Lo asombroso e increíble de todo aquello fue el hecho de que, a partir de algún momento de su historia, yo comprendía plenamente los sucesos que Juan José me estaba describiendo; a tal punto, que incluso conocía los detalles que le faltaban por narrar: su mamá se había quedado contemplando a su marido, aquella noche —en el relato de Juanjo— con una tranquilidad espeluznante, mientras aquel señor (Papá Oso) le hacía el amor a su cuñada: la hermana menor de María Andares. Ella lo había sufrido todo, sin que rodara una lágrima por sus mejillas. Luego le tomó unas fotos imposibles, mientras su esposo y su hermana se enjuagaban los pecados en la pequeña piscina de la casa. Ella se escondió en la Tacoma cuatro puertas (a nombre de su marido), porque ni siquiera el muy renco tuvo la ocurrencia de activarle la alarma. Detalle que Juan José no conocía, estoy seguro, ni había mencionado —por tanto— en un relato tan íntimo y tan personal como el suyo, que era, a la vez, tan mío.
¿Cómo yo recordaba todo aquello que Juanjo me contaba por primera vez? La culpa era de la historia misma que, para ser narrada, necesitaba de alguien tan relacionado pero ajeno a la causalidad de los hechos, como Juanjo. Él era el único que podía contar esa historia, sin mancharle los pliegues de la trama con frases melindrosas como esta misma. El caso es que yo había escuchado a Juan José con atención, y ya estaba al tanto de todo. Solo faltaba repetir los sucesos finales de aquel drama, por boca de él o mía, y retirarse a divagar en ** silencio. La sorpresa del papá al despertar al otro día junto a Estela Andares, y no junto a María: su esposa. La conversación abatida entre María Andares y Estela aquella misma noche, luego de que Papá Oso se durmiera. La determinación de la madre para que su hermana querida se quedara junto al Oso, y ostentaran sus amores en pleno día. La humillación de la Tía. Esos sucesos que restaban, los conocía yo tan pronta pero claramente, que cuando Juan José me preguntó *** qué pensaba de esa historia de la separación de sus padres, que tanto lo estremeció y por la que tanto había sufrido, yo le contesté alegremente que:
—“Bueno, tres cosas: me parece que tu papá tiene suerte de que tu mamá no lo odie. Tú, a pesar de todo por lo que estás pasando, debes reconocer que tienes una madre definitivamente excepcional. Y ella misma, no cabe duda de que se encuentra en evidente paz.”
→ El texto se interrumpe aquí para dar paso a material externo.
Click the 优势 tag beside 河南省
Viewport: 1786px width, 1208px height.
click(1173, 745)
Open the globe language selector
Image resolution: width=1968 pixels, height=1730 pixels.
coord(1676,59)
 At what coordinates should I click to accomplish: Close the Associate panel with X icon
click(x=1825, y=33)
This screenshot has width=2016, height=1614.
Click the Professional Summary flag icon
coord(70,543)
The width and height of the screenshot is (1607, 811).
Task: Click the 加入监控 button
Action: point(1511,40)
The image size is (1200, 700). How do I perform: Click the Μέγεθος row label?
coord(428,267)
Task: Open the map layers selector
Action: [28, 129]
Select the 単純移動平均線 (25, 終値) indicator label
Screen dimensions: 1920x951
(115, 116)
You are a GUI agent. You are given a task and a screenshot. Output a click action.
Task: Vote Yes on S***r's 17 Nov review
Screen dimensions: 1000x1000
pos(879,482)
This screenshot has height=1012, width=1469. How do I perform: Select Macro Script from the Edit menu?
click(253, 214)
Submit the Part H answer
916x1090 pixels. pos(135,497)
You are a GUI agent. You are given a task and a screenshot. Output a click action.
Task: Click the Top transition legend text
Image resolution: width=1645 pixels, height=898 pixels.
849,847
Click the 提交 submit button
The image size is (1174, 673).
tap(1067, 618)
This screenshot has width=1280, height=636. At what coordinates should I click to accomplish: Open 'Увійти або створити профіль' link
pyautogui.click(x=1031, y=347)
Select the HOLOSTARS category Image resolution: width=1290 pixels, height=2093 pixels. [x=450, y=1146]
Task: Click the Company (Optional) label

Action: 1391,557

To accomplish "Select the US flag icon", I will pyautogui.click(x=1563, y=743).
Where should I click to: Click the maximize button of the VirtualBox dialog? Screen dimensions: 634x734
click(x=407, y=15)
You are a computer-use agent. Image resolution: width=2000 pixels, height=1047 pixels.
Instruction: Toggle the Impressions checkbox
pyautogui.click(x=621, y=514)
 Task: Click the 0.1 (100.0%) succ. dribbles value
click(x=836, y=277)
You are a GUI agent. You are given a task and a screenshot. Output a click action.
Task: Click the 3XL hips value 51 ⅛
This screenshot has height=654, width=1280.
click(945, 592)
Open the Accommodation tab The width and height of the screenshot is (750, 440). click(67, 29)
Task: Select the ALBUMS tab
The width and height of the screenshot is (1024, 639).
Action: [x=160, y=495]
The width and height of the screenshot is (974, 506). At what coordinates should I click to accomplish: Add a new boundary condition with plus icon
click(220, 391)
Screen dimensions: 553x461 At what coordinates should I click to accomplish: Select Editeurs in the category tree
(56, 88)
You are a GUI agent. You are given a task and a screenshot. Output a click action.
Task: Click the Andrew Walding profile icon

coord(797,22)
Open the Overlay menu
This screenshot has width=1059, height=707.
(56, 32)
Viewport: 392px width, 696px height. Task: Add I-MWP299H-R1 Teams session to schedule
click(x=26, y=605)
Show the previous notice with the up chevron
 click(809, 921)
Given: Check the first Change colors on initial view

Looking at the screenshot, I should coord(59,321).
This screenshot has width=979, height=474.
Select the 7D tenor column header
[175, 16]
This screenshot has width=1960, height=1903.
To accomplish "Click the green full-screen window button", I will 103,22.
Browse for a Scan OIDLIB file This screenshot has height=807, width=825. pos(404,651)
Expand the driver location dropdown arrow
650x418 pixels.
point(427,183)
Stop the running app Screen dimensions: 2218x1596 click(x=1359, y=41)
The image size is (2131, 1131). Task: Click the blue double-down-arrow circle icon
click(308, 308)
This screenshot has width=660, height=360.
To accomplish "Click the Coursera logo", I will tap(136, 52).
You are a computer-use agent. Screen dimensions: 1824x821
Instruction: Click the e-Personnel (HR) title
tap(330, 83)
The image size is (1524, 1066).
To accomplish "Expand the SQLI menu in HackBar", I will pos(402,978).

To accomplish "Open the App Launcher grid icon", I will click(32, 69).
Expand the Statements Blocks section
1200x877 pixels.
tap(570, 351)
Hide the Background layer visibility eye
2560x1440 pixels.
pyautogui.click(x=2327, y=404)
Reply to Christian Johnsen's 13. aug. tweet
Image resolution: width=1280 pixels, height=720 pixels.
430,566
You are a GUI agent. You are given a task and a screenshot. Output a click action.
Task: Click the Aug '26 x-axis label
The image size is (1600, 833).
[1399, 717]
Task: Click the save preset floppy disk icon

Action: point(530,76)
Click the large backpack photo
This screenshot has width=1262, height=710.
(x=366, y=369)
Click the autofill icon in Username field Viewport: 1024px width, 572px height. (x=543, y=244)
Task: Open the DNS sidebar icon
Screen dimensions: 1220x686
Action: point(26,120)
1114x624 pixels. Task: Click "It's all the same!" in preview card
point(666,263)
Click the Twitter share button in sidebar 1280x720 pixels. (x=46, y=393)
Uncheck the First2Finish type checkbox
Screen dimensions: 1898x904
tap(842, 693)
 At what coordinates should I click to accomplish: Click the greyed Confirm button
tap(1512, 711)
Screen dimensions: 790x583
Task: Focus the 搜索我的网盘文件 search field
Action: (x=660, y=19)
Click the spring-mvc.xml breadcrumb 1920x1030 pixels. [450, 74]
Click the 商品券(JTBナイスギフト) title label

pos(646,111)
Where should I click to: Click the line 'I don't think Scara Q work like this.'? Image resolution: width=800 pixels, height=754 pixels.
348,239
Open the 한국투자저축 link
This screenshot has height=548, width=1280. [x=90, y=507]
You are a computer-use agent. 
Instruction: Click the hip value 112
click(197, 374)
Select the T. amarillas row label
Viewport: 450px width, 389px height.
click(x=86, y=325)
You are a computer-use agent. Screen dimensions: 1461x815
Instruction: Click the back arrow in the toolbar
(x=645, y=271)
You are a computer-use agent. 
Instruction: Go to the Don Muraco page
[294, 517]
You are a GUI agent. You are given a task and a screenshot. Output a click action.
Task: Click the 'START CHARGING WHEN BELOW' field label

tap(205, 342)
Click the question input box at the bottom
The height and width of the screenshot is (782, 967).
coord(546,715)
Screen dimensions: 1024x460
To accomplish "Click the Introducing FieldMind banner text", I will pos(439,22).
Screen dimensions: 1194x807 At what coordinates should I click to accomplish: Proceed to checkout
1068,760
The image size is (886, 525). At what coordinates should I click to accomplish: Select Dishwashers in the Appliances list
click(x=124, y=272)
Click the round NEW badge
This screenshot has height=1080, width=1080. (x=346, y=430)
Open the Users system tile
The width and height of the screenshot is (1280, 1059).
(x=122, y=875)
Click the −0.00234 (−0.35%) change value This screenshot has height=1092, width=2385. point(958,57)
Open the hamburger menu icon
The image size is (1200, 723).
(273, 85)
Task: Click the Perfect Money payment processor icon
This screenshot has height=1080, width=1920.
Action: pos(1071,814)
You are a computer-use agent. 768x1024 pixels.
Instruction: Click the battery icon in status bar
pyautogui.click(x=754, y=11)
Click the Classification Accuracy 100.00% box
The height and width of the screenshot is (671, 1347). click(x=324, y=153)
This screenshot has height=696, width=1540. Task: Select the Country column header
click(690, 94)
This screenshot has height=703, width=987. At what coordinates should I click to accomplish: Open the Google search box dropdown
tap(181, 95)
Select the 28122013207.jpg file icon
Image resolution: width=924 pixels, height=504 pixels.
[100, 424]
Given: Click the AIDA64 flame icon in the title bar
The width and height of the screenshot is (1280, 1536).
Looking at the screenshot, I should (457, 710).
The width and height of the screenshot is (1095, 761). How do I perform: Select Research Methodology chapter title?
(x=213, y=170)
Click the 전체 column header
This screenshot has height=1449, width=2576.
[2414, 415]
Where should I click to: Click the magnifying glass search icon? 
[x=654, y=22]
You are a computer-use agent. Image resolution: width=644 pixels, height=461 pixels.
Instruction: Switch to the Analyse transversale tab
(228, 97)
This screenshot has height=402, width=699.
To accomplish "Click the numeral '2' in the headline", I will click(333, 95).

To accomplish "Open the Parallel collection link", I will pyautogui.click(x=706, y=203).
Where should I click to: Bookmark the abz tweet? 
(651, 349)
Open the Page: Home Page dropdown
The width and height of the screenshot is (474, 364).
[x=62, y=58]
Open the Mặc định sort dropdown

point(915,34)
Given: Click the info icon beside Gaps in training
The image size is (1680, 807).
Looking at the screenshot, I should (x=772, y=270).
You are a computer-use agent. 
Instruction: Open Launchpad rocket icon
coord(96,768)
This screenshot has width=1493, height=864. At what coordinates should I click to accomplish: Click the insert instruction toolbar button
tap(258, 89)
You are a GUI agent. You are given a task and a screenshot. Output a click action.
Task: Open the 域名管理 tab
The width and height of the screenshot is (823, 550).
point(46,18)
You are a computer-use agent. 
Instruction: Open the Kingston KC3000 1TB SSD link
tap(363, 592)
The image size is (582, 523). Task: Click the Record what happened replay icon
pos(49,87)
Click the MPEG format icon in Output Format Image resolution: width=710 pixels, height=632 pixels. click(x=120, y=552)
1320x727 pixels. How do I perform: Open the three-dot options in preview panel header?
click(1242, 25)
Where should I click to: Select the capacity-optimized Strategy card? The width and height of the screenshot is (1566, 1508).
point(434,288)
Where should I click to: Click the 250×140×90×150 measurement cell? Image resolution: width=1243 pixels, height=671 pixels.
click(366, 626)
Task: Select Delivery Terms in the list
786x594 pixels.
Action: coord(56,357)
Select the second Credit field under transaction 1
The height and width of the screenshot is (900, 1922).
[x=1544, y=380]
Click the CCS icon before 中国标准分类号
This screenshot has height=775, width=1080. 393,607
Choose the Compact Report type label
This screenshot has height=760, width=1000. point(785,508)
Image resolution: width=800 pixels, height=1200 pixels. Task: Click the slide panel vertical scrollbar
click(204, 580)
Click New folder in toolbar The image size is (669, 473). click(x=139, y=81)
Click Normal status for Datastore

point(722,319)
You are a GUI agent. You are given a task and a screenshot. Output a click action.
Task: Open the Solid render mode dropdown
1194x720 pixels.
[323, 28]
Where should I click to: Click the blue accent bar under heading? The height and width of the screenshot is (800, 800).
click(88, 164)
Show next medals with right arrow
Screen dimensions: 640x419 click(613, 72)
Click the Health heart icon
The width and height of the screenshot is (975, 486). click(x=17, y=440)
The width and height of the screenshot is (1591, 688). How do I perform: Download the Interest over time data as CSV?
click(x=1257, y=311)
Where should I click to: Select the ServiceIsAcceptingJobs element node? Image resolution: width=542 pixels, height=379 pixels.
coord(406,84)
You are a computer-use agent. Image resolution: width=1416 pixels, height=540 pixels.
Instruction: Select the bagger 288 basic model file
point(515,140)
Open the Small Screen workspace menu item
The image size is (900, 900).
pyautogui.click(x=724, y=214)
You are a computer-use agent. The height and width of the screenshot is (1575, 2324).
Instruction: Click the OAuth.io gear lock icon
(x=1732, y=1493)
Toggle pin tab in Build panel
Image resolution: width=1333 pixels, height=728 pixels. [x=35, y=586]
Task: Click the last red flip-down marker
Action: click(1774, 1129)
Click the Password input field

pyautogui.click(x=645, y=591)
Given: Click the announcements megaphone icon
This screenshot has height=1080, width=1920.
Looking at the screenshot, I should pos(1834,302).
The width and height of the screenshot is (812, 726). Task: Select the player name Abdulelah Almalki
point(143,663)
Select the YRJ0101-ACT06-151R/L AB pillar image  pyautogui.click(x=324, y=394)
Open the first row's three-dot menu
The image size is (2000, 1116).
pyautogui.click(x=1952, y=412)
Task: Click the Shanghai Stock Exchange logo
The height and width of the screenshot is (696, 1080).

Juan José me replicó: “¿Cómo le puedes llamar ‘paz’ al ajetreo que tiene Mami todo el tiempo?” Yo le expliqué convencido: “Para tú mamá, el tiempo tiene, por necesidad, que ocurrir así de rápido.”
—“¿Tú qué sabes?”, me preguntó, a punto de ofenderse.
—“Sé que tú mamá es la Luna”, pensé responderle, pero no lo hice. Le dije no sé qué cosa, lo dejé acabar y me fui a ** casa. Al fin y al cabo, yo estaba empezando a conocerlo, y no tenía la suficiente confianza en él, como para darle a conocer un secreto astroblemático tan grande como ése. Además, fue Juan José quien se había entusiasmado con la idea de acercarme a los suyos, y hacerme partícipe de sus misterios. No. Me equivoco. No fue Juanjo. Había sido la fuerza orbital de sus palabras.